A randomized, double-blind, placebo-controlled investigation of the safety of intravenous immune globulin administration to preterm neonates

Abstract

Intravenous immune globulin (750 mg/kg), or an equivalent volume of a placebo, was administered during the first week of life, in a randomized trial, to 20 preterm neonates weighing 710 to 1800 g. A variety of laboratory and clinical values were measured serially and analyzed for possible untoward effects. Serum IgG levels were also determined serially. No differences in heart rate, respiratory rate, urine output, blood glucose, serum osmolality, BUN, SGPT, pH, blood gasses, serum electrolytes, total or direct bilirubin, blood leukocyte concentration, absolute neutrophil count, or blood platelet concentration were observed between the intravenous immune globulin (IVIG) and placebo recipients before or following IVIG administration. The red blood cell concentration of IVIG recipients diminished transiently and only slightly (P less than .05). Serum IgG levels increased from 503 +/- 162 mg/dL (X +/- SD) to 1492 +/- 201 mg/dL 15 minutes after the IVIG administration (P less than .001).

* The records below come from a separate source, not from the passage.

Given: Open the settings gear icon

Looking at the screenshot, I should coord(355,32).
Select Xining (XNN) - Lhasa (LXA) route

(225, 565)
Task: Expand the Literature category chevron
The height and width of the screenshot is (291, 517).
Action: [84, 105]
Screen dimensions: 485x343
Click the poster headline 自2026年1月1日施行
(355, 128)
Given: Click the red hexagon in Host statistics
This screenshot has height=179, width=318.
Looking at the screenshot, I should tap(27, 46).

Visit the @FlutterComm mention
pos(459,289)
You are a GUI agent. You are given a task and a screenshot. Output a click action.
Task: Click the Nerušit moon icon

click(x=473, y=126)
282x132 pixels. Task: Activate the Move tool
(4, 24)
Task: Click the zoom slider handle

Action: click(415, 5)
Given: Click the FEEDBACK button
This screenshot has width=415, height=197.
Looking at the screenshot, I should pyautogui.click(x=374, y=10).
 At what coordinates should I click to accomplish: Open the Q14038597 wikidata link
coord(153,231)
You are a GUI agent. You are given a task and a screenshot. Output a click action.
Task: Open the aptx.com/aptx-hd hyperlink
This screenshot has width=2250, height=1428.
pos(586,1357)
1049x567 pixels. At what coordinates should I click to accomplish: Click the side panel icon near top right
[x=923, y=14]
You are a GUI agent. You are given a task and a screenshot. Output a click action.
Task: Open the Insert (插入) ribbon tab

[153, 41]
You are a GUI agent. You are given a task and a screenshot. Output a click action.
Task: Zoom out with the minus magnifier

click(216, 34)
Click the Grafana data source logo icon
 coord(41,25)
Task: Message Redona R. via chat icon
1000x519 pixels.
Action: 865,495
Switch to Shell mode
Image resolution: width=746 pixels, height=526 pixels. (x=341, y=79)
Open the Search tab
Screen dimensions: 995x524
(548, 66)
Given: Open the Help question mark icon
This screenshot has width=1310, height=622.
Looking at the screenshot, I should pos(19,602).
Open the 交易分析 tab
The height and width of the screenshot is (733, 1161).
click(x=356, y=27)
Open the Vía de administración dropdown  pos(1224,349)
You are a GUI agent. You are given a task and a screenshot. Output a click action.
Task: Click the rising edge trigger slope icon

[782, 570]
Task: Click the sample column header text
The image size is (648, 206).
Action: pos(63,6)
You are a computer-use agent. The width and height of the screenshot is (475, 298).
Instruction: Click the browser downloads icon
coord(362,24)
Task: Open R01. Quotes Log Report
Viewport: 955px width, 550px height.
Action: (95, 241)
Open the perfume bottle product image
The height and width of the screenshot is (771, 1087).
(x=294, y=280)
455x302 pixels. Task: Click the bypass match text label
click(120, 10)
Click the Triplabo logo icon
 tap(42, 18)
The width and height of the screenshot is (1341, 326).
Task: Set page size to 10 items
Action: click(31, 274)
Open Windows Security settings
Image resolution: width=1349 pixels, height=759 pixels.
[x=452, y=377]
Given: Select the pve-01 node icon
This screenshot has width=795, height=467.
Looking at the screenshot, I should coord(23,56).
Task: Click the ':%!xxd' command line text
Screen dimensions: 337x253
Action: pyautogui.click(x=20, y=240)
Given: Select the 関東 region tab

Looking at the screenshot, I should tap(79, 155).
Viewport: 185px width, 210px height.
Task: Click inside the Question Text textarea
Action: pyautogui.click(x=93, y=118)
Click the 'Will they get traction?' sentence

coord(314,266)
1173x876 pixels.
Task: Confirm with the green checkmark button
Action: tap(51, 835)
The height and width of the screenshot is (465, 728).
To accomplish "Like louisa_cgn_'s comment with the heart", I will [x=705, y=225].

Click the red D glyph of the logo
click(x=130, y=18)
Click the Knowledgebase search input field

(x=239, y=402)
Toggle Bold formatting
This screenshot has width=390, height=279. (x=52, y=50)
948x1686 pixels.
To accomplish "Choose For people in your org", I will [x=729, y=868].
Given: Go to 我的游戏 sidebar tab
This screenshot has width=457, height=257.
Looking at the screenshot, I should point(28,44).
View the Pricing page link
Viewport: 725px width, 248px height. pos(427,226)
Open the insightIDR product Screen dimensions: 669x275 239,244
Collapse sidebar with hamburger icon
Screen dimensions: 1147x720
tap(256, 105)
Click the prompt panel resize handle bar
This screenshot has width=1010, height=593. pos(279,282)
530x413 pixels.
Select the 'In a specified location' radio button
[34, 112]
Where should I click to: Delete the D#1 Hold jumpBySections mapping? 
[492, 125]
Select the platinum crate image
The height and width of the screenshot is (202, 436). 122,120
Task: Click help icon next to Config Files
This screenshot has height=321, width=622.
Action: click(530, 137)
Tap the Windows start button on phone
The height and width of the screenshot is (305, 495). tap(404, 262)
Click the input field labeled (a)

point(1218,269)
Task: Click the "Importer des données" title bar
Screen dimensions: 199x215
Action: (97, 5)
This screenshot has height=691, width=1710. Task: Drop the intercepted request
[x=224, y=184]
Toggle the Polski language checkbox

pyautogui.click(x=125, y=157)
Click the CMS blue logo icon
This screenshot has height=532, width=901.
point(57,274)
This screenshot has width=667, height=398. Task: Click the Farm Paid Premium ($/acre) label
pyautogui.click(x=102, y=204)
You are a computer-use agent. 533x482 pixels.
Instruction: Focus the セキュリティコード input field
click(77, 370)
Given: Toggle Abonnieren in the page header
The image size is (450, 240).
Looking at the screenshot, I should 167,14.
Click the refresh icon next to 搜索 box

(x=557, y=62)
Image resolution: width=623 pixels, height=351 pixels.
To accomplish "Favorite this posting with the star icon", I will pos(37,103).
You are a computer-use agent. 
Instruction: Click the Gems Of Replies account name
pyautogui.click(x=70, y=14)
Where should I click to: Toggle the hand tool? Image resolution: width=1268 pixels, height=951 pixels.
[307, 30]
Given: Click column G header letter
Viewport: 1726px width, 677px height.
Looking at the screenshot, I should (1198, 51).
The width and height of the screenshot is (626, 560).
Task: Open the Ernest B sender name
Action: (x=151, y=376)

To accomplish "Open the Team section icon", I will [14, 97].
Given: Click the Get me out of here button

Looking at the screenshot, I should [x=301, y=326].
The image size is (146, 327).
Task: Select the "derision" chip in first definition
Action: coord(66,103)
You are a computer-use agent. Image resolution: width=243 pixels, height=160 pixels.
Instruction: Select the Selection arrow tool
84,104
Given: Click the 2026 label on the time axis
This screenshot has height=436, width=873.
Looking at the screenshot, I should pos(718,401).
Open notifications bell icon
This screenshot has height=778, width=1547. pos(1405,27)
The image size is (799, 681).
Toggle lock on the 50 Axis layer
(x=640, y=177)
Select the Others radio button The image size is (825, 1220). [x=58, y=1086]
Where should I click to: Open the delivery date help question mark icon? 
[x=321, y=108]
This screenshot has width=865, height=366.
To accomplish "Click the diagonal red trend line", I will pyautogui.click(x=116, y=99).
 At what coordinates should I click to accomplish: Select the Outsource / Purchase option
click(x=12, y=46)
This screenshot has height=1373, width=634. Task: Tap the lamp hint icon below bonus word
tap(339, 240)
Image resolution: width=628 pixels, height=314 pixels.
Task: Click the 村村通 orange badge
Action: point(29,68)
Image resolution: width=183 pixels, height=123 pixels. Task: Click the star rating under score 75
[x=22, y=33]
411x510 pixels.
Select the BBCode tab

After 8 days, serum IgG levels were still elevated, at 675 +/- 297 mg/dL. All patients randomized to receive the placebo experienced a diminution in serum IgG over this 8-day period (P less than .01). All 20 patients survived and none in either group had a documented nosocomial infection. This study suggests that IVIG can safely be administered to preterm neonates, resulting in serum IgG levels comparable to those of term infants.